The Rio Theater is a single-screen movie theater in Monte Rio, California, United States. The largest extant piece of Christo and Jeanne-Claude's Running Fence drapes the ceiling of the theater's auditorium.

==History==
Sid Bartlett, a Monte Rio merchant, bought a surplus Quonset hut from the U.S. Navy in 1949 and began converting it into a movie theater, which opened the following year. In 1972, the Theater was leased to Dr.Robert Newport and operated as Cinema Rio until 1974. Gregory Hill was general manager. It was known as "a dollar house" which was the price of admission, and featured four separate programs including a selections from the Janus Classical Catalogue, popular films, a kids program of cartoons with the entire Three Stooges repertoire and an Advant Guard Cinema curated by Ken Valentine. Wibur Paola, a local artist, did the marquee.

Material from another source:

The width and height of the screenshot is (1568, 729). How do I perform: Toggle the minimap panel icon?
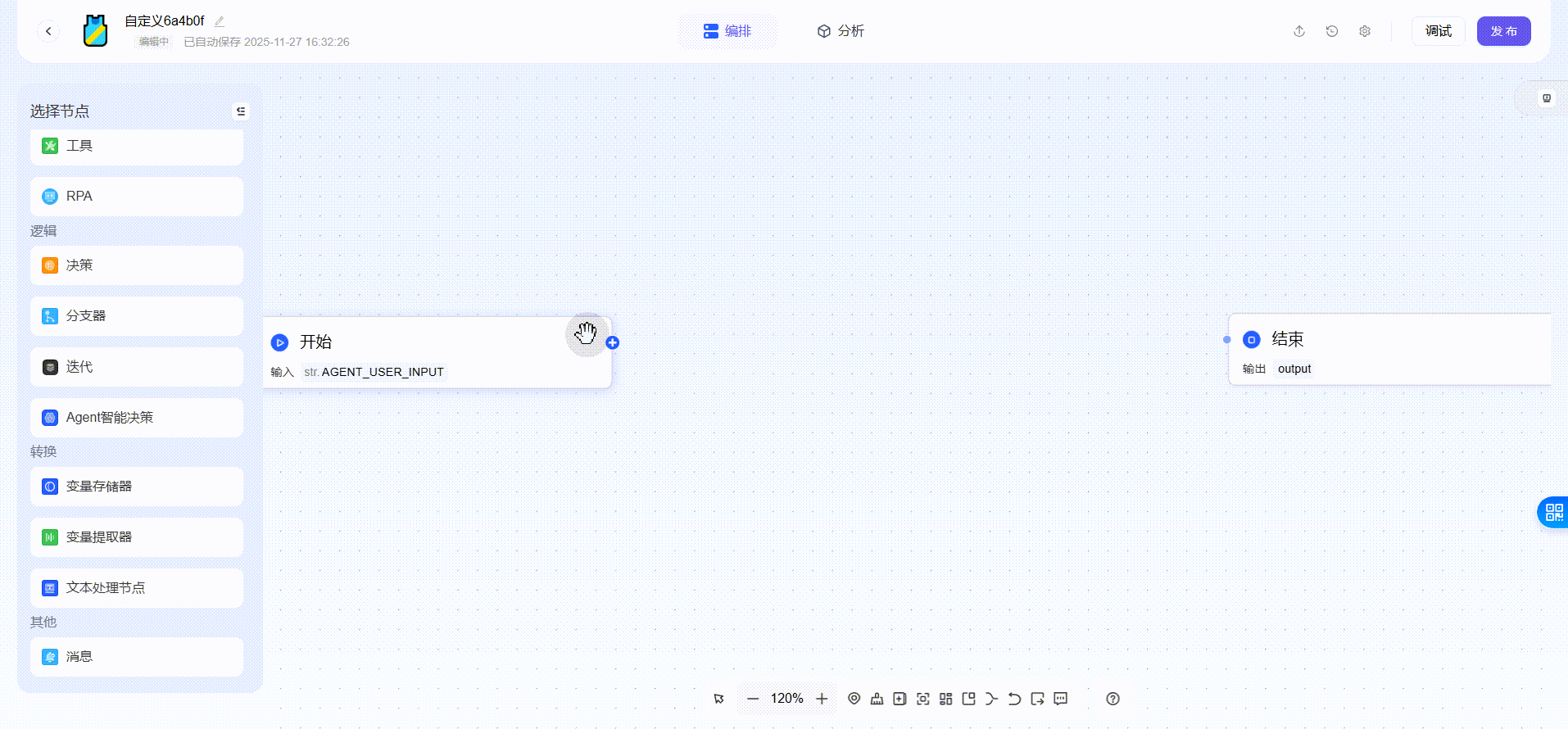point(968,699)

Bartlett later sold the Rio to Thomas Dean, who was a personal friend of Christo Vladimirov Javacheff and Jeanne-Claude Denat de Guillebon. Christo and Jeanne-Claude erected their 24.5 mile long Running Fence across Sonoma and Marin counties in September 1976. When it was ready to be dismantled, Dean obtained a section and installed it above the seats in his theater. The Rio continues to house the largest intact and continuous piece of the Christos' Running Fence in the world.

The Rio fell into foreclosure in 1984 and was acquired by an Israeli family, the Mandelbrots, who hired a manager to run it. In January 1993 it was purchased by Monte Rio residents Don and Suzi Schaffert. The Schafferts had intended to allow the Mandelbrots' manager to continue overseeing the theater until they learned he was allowing a friend to live in the Rio and engage in illicit activities. After the Schafferts asked the manager to evict his friend, the two men vandalized the interior by spray-painting the screen and damaging the electrical panel.

The Schafferts also were faced with a $4,000 fine for allowing neighborhood children to perform chores in the Rio in exchange for a movie ticket, a hot dog and a drink. A judge reduced the fine by 50 percent after the parents and other residents of Monte Rio commended the Schafferts for giving the children a useful activity they enjoyed. According to the Schafferts, the children claim that the theater is haunted by a female ghost.

==Kickstarter campaign==
In March 2013 the Schafferts launched a Kickstarter campaign to raise $60,000 to purchase the digital projection equipment necessary for the theater to continue showing first-run films. The campaign reached its goal on May 1, 2013, with 440 backers, including a $500 donation from actor Zach Braff.